**GOAL OF THE EXERCISE**
Would you show every line from the records that holds "dialog"?

**Saved data entries**
- - - -

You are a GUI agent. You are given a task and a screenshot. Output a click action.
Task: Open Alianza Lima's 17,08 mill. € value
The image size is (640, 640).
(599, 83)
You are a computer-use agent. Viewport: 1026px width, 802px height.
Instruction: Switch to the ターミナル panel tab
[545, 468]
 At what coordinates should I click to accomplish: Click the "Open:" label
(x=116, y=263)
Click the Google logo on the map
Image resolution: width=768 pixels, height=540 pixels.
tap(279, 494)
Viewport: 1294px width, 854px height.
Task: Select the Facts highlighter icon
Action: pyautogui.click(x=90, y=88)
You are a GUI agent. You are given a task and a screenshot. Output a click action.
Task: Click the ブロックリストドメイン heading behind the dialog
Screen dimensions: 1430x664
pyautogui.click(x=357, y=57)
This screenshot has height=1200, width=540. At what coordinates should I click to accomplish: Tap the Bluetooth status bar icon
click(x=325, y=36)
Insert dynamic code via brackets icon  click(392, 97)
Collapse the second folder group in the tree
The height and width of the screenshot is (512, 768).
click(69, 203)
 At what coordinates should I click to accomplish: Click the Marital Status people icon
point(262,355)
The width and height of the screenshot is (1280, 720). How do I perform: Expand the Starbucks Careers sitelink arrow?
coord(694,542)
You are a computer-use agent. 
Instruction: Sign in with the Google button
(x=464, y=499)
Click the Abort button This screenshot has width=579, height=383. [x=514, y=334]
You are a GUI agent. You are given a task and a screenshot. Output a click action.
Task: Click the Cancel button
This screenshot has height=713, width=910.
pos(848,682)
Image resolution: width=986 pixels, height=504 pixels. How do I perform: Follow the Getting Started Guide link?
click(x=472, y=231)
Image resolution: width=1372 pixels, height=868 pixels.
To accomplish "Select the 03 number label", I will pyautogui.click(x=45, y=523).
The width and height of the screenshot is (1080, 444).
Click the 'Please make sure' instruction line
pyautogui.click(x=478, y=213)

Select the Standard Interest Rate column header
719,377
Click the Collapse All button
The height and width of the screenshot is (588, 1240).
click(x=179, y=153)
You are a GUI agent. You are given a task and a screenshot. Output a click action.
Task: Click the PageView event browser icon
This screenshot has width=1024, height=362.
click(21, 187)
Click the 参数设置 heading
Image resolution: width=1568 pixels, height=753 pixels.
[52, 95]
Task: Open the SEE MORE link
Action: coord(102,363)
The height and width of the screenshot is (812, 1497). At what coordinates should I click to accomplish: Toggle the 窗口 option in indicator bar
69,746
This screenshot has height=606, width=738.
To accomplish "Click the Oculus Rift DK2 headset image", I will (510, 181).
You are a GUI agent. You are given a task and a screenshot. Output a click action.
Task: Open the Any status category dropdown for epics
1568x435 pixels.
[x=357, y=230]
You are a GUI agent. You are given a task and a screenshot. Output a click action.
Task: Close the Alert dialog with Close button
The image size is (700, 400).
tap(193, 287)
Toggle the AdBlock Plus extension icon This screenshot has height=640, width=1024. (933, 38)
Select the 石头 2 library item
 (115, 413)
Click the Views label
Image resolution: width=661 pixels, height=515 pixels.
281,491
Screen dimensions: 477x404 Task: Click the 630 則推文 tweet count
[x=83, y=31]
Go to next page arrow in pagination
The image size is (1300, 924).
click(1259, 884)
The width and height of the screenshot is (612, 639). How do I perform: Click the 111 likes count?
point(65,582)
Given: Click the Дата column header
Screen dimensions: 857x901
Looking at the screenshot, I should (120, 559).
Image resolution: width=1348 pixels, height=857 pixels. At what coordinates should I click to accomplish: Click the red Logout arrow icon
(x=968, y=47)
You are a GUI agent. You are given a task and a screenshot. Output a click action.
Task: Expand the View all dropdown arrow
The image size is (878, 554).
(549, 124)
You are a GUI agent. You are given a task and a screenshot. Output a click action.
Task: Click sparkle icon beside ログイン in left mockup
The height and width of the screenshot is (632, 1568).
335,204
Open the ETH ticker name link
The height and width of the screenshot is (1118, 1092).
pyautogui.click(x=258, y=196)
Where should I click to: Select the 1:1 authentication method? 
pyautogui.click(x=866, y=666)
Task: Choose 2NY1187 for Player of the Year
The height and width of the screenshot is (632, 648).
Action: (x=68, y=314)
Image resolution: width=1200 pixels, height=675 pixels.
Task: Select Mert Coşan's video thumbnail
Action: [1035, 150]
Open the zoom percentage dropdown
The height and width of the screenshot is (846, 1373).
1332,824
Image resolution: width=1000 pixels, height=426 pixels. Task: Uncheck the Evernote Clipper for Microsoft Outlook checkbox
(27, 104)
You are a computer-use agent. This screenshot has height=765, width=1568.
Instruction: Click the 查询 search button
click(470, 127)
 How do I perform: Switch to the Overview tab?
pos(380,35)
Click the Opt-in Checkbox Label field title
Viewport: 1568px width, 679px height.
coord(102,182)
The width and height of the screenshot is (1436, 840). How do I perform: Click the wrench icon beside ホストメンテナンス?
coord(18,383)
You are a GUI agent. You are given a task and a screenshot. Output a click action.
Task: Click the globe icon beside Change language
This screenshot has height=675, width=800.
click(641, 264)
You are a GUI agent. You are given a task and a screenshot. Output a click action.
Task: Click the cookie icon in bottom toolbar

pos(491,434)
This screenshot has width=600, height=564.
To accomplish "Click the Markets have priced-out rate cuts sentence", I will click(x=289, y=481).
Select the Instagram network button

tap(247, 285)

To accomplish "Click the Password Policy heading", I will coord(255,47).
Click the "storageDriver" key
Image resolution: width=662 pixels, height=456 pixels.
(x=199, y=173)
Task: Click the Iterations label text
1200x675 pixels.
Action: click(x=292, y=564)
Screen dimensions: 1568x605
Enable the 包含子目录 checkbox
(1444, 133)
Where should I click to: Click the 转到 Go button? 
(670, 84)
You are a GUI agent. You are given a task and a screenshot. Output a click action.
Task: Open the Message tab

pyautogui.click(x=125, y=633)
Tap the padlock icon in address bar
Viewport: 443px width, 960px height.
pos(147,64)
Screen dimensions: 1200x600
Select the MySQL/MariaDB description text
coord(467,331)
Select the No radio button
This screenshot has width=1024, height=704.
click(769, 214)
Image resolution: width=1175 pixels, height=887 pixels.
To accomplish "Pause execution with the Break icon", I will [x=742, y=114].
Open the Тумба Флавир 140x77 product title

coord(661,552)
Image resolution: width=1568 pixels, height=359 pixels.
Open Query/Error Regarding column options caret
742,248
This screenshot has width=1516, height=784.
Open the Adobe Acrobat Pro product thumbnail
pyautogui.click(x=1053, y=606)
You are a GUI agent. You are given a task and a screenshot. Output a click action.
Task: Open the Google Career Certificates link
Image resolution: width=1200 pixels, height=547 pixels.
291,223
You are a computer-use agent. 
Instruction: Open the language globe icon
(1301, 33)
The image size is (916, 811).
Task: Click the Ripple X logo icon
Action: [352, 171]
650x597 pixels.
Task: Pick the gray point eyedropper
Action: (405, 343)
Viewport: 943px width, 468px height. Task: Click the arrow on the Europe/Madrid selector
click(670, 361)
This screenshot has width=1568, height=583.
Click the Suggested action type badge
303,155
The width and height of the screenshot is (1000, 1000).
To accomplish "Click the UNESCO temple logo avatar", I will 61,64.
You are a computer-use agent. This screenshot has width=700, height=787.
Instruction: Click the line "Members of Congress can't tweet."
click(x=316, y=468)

- - - -

**PROBLEM SOLUTION**
Task: Click the ブロックリストドメイン heading behind the dialog
Task: Close the Alert dialog with Close button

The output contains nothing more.